What you should do: Reproduce every line of text in the material below verbatim, omitting the pictures.

Task input:

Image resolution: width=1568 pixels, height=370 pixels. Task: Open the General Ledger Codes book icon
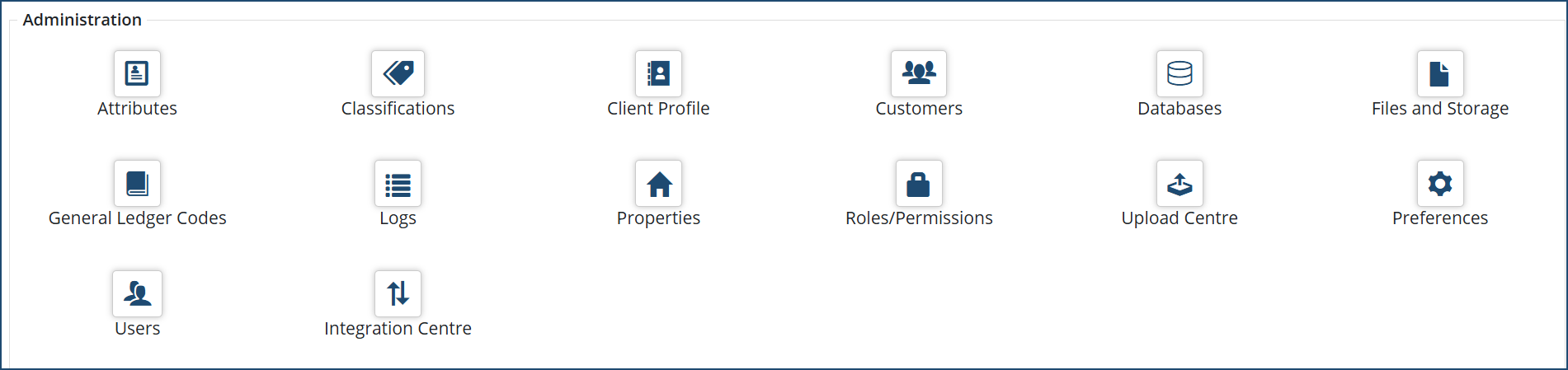tap(137, 183)
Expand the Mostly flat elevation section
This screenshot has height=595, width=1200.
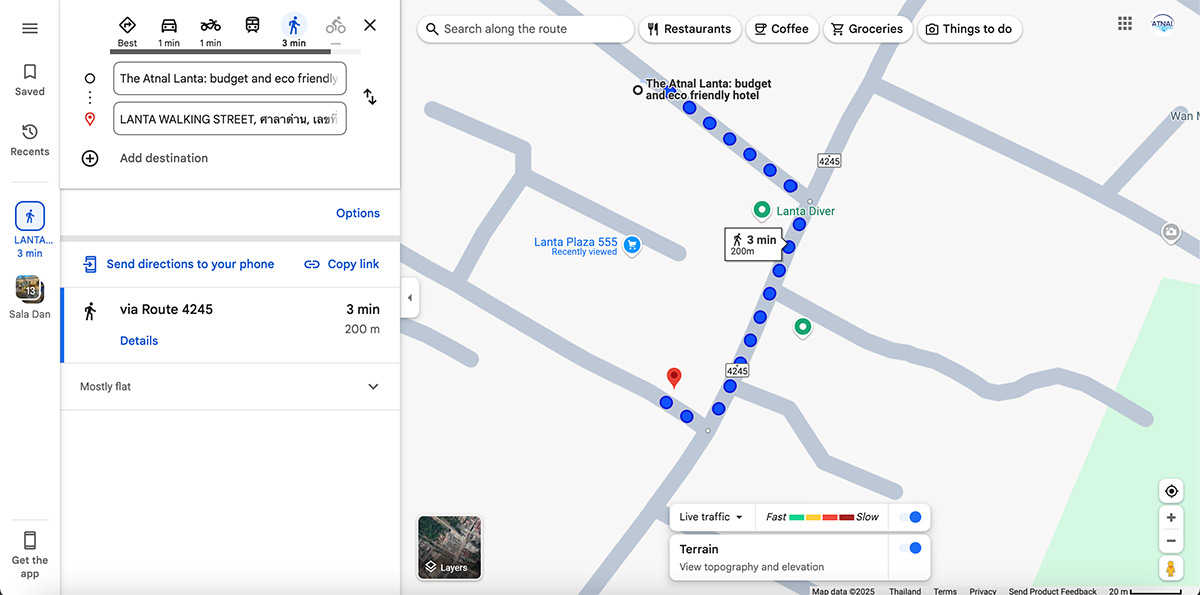pos(373,387)
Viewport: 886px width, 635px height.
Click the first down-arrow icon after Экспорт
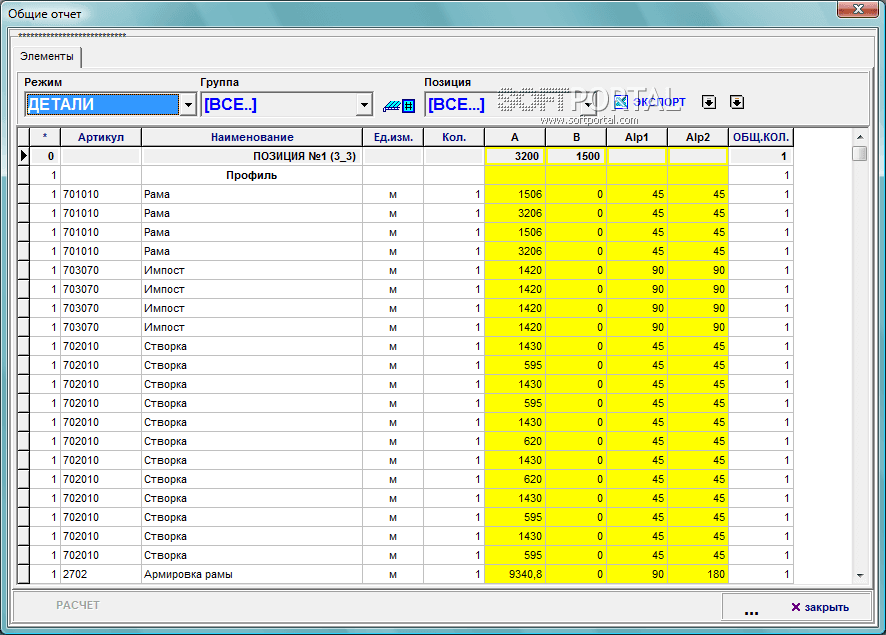coord(709,102)
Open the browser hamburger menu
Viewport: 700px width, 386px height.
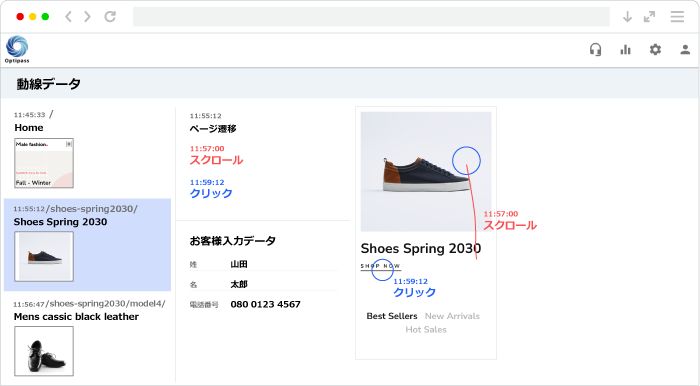click(x=677, y=17)
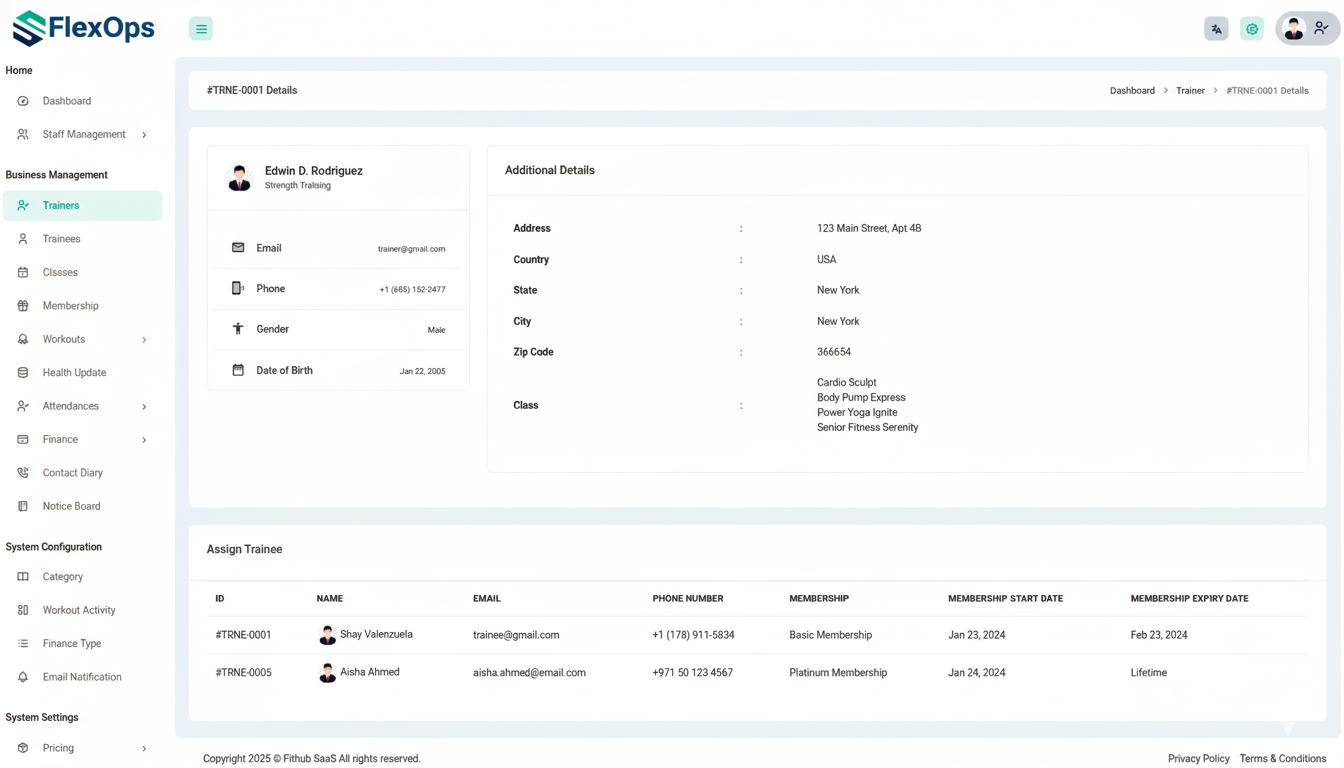Click the Health Update sidebar icon

(x=23, y=373)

Task result:
Image resolution: width=1568 pixels, height=370 pixels. Task: Open the General Ledger Codes book icon
tap(137, 183)
Expand the Mostly flat elevation section
This screenshot has height=595, width=1200.
pos(373,387)
Viewport: 886px width, 635px height.
Click the first down-arrow icon after Экспорт
coord(709,102)
Open the browser hamburger menu
Viewport: 700px width, 386px height.
click(x=677, y=17)
Click the Health Update sidebar icon

(x=23, y=373)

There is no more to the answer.